• **Activity**:
Starting with the line that contains "Task: Show the participants list", repeat exactly every line through the last one in the records below, and leave out the pictures.
━━ Given data
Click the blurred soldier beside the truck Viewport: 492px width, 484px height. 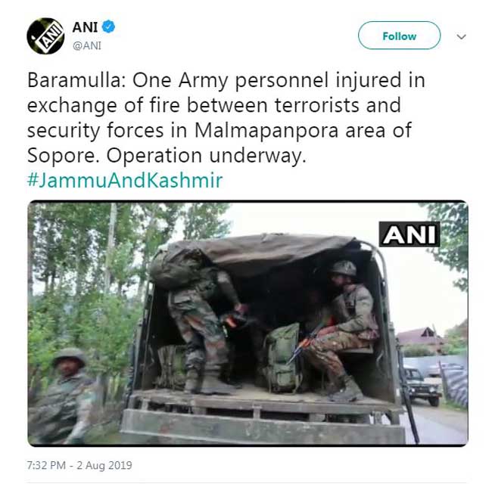coord(64,396)
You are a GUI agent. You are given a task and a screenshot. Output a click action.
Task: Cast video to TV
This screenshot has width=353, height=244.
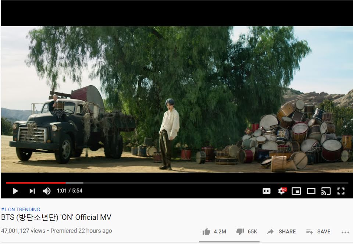[326, 191]
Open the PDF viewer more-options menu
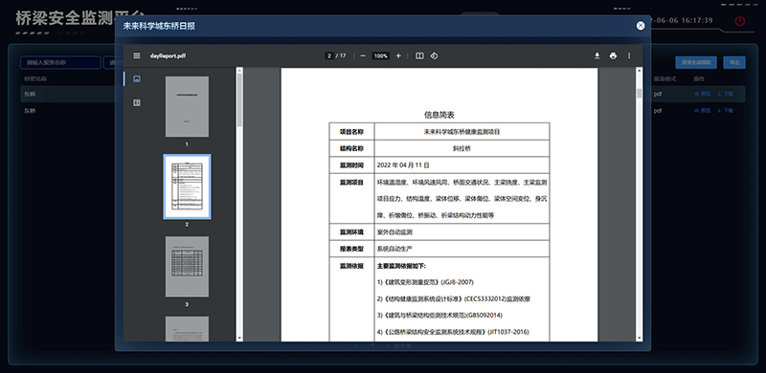This screenshot has width=766, height=373. coord(629,55)
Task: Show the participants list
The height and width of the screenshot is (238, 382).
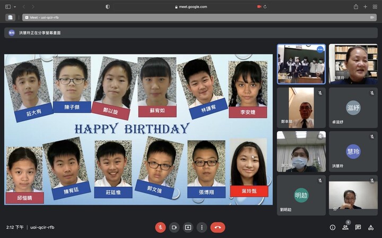Action: pos(345,227)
━━━━
• **Answer to this problem**:
Task: Show the participants list
The height and width of the screenshot is (238, 382).
Action: pos(345,227)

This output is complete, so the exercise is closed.